Task goal
Copy out the records below word for word, omitting the pictures.

Dataset extract
---+---

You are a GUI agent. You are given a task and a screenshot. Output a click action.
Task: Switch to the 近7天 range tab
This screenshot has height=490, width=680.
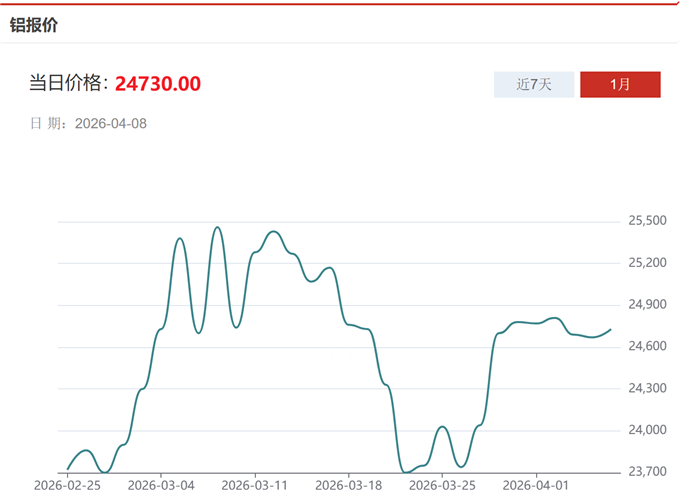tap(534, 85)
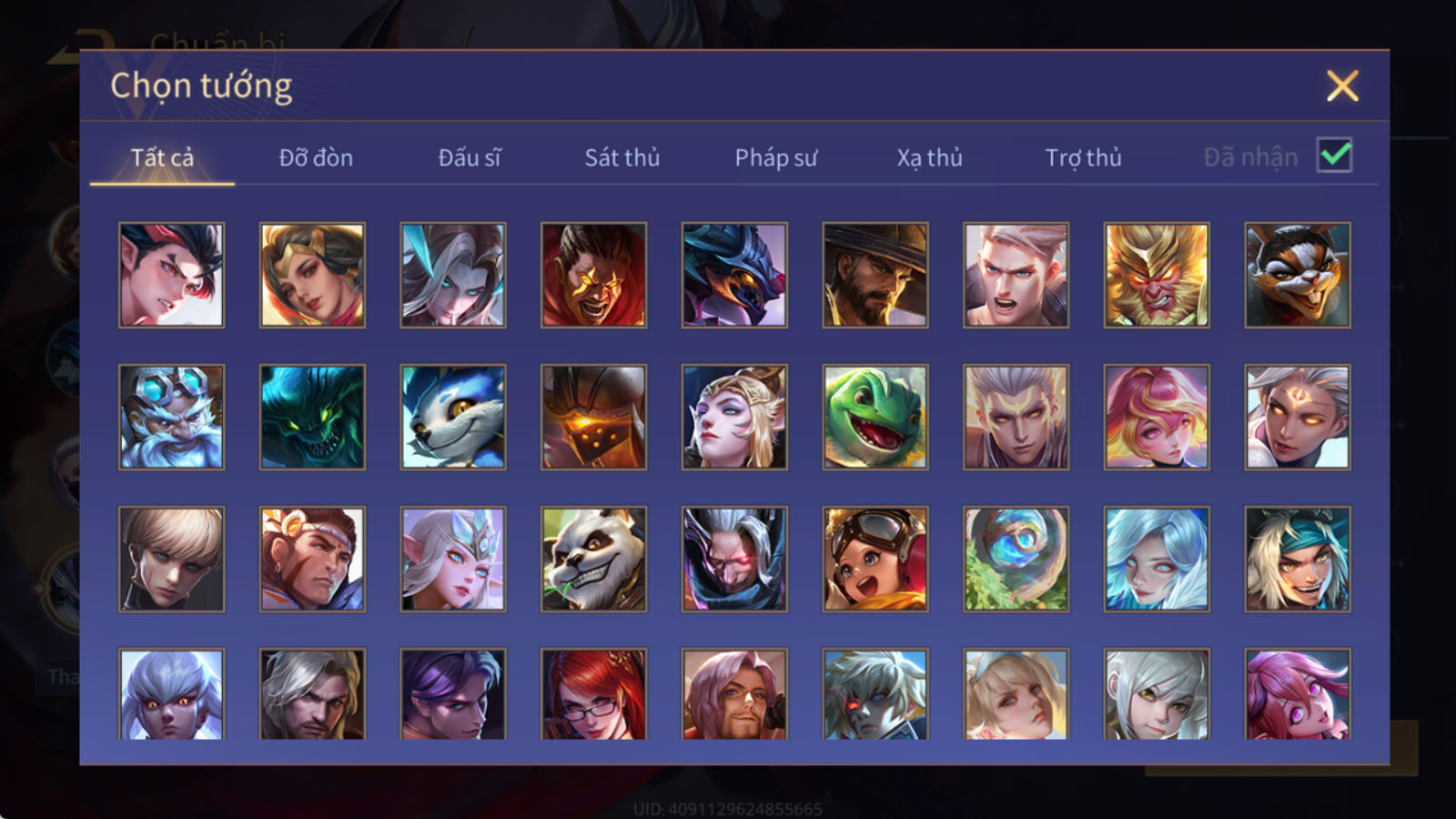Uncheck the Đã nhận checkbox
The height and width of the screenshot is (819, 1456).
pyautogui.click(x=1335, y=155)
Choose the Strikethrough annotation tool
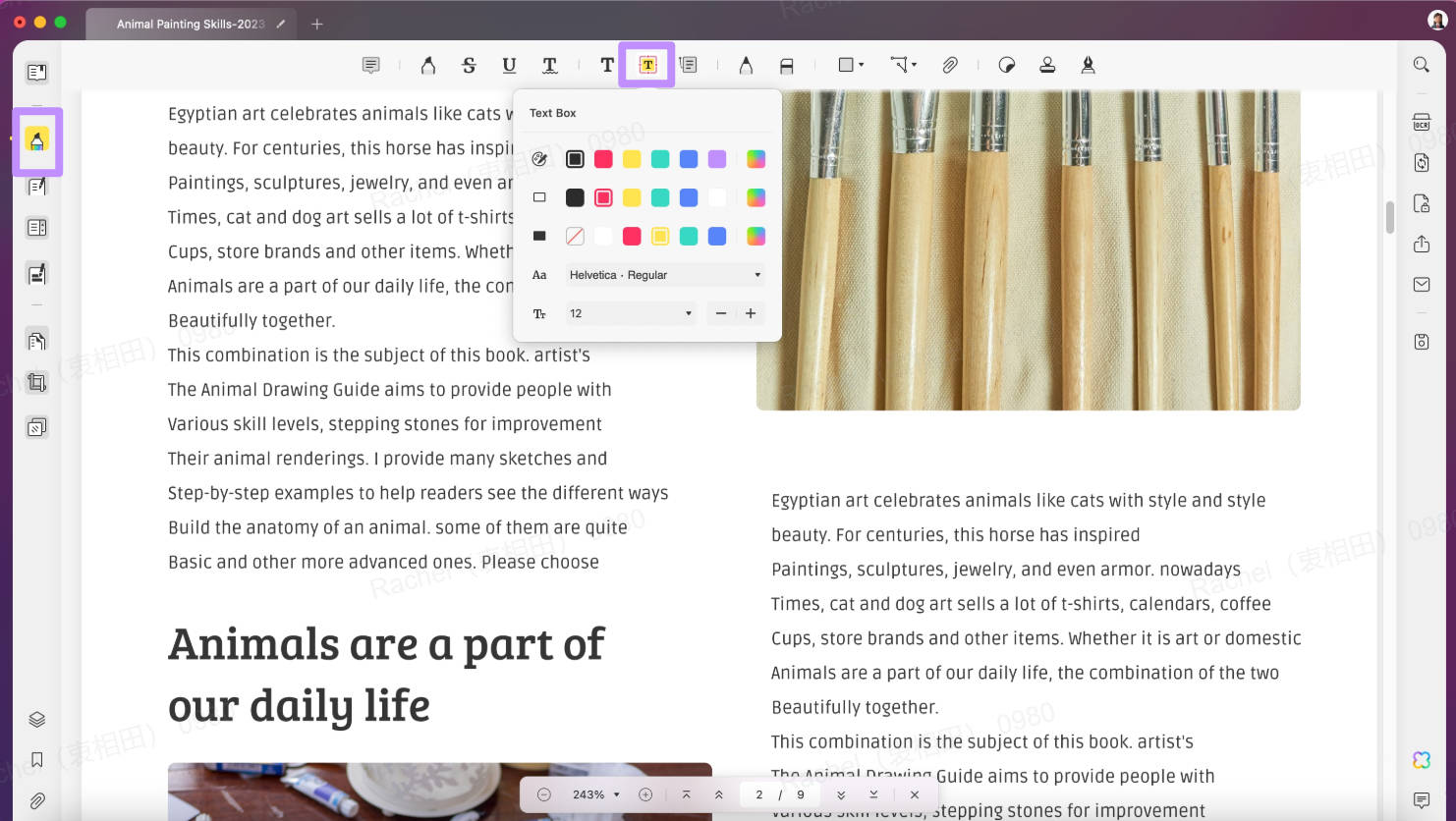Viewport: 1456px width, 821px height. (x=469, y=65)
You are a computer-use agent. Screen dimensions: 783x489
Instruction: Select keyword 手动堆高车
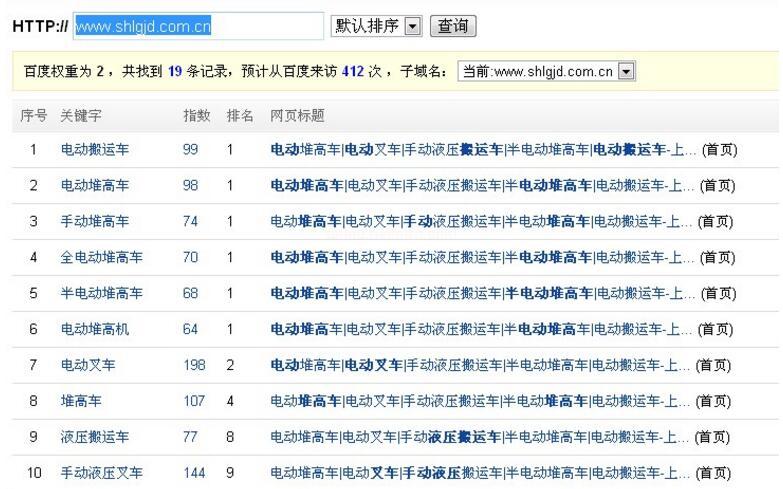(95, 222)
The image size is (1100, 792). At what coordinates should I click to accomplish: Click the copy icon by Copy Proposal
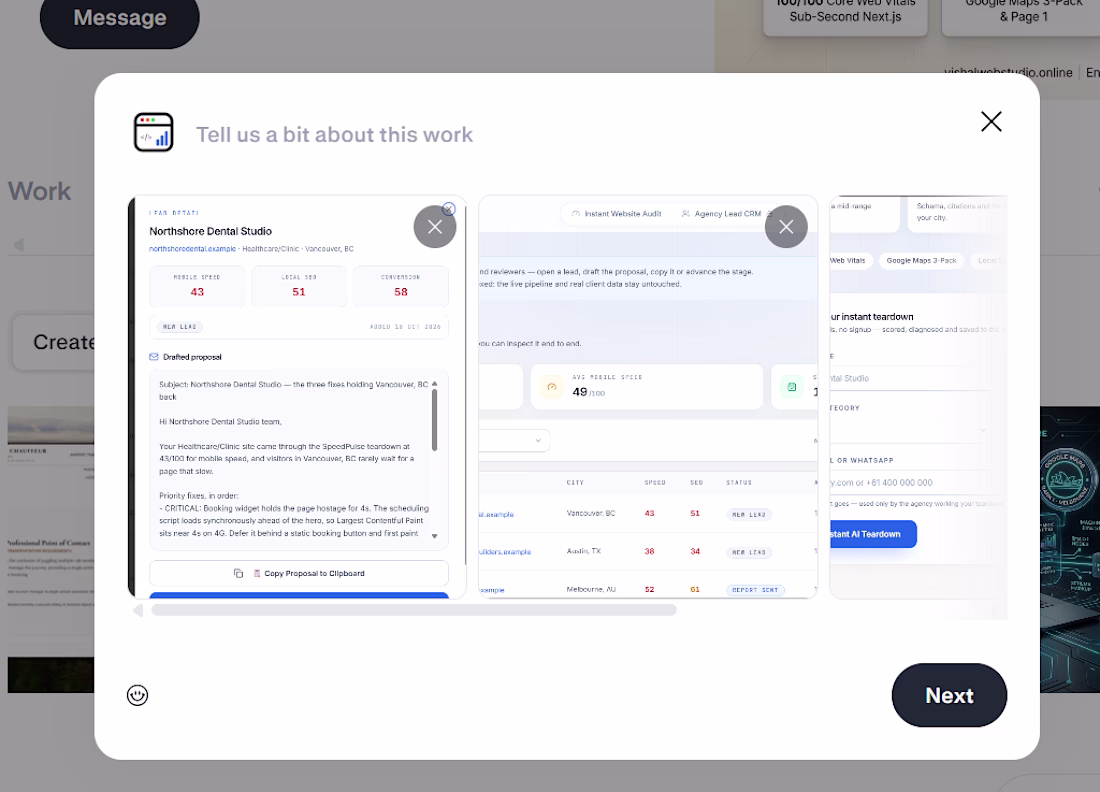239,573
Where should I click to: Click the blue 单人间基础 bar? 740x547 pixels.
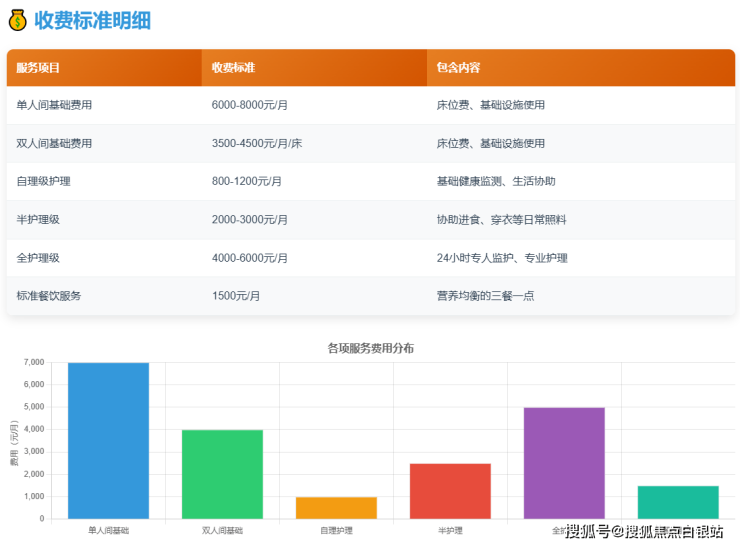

---+---

Final result
You are a GUI agent. You are given a task and a screenshot. Output a click action.
Task: Switch to the 近7天 range tab
This screenshot has height=490, width=680.
tap(534, 85)
Uncheck the Đã nhận checkbox
The height and width of the screenshot is (819, 1456).
pyautogui.click(x=1335, y=155)
Choose the Strikethrough annotation tool
Viewport: 1456px width, 821px height. (x=469, y=65)
You are a computer-use agent. Screen dimensions: 783x489
Instruction: Select keyword 手动堆高车
(95, 222)
The image size is (1100, 792). At what coordinates should I click to accomplish: Click the copy icon by Copy Proposal
239,573
Where should I click to: Click the blue 单人间基础 bar? 740x547 pixels.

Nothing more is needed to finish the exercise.